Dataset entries

↓↓↓

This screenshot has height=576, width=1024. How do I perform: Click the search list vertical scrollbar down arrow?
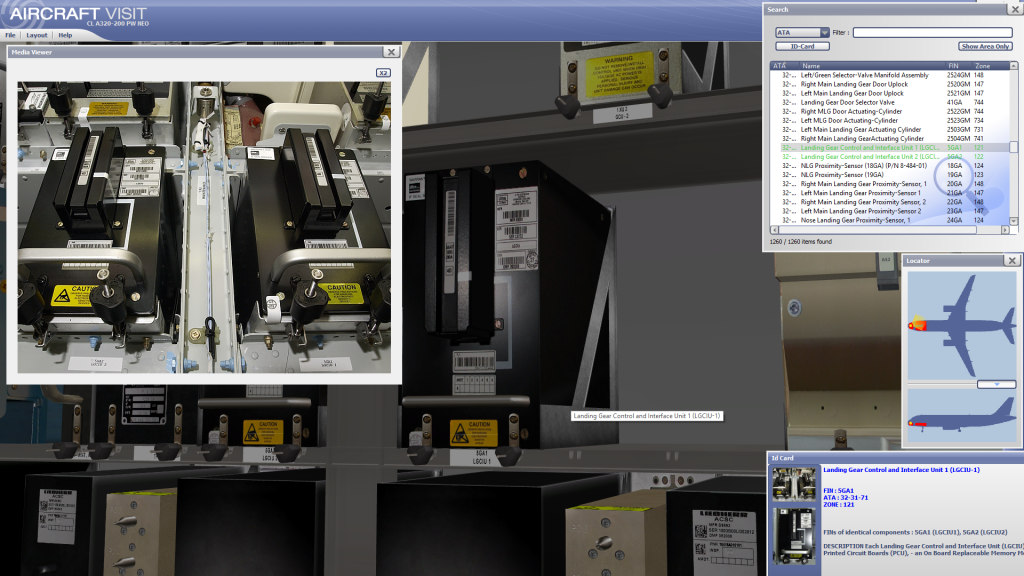pos(1013,220)
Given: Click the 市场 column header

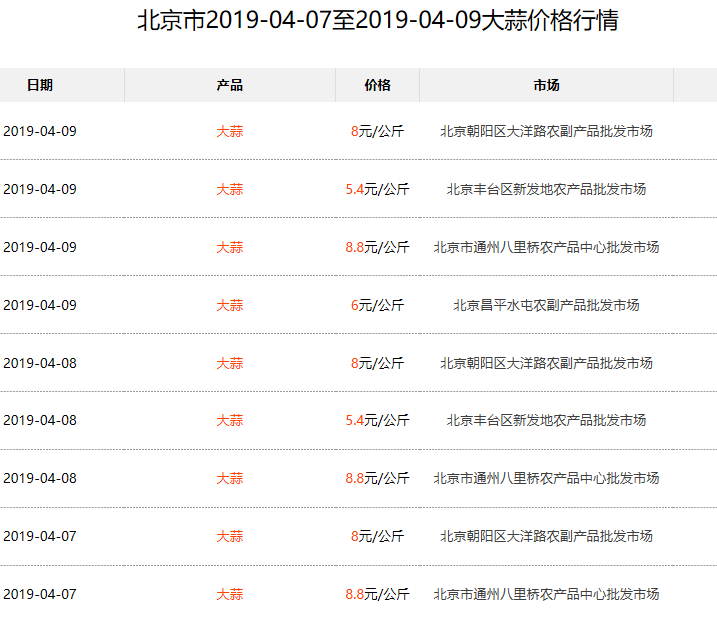Looking at the screenshot, I should pos(546,85).
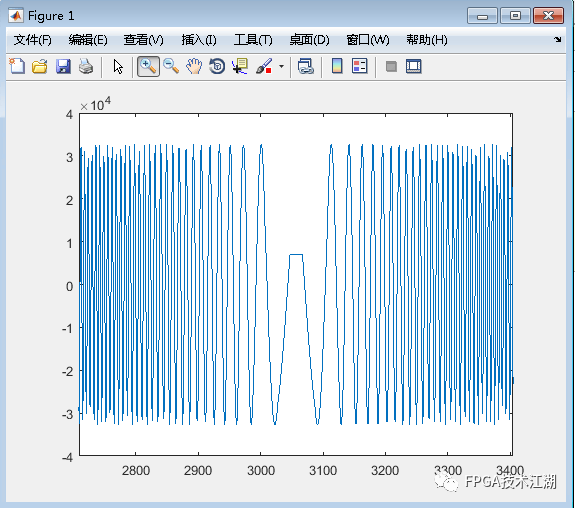The image size is (575, 508).
Task: Click the New Figure icon
Action: pos(17,66)
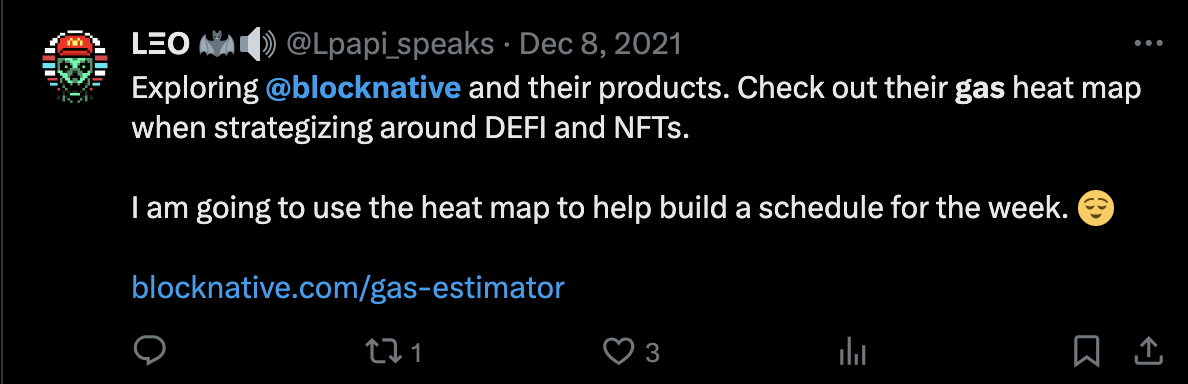Screen dimensions: 1188x384
Task: Select the retweet count of 1
Action: 415,352
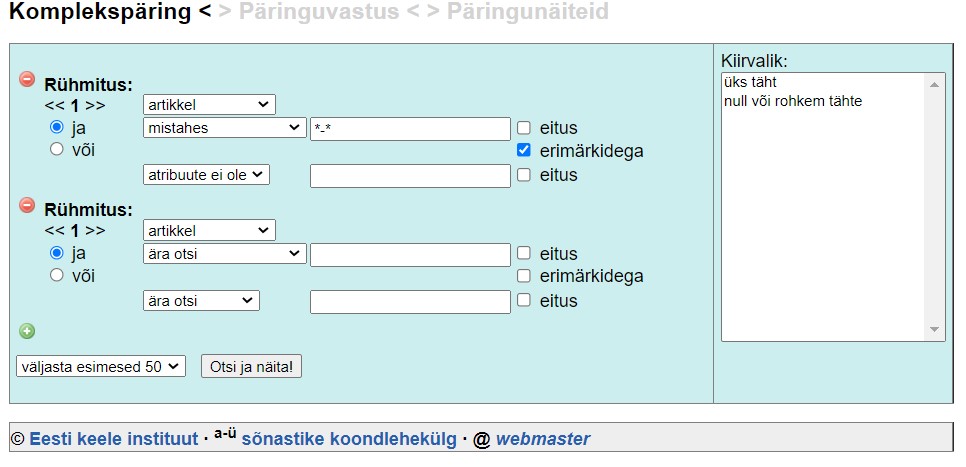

↑↑↑

> _Your assignment_
Render the records above word for word and leave the pictures out.

> _Answer space_
This screenshot has height=576, width=1024. How do I perform: Click the search list vertical scrollbar down arrow?
pos(1013,220)
Given: Click the 市场 column header

Looking at the screenshot, I should pos(546,85).
The image size is (575, 508).
Task: Click the New Figure icon
Action: pos(17,66)
Screen dimensions: 1188x384
Task: Select the retweet count of 1
Action: 415,352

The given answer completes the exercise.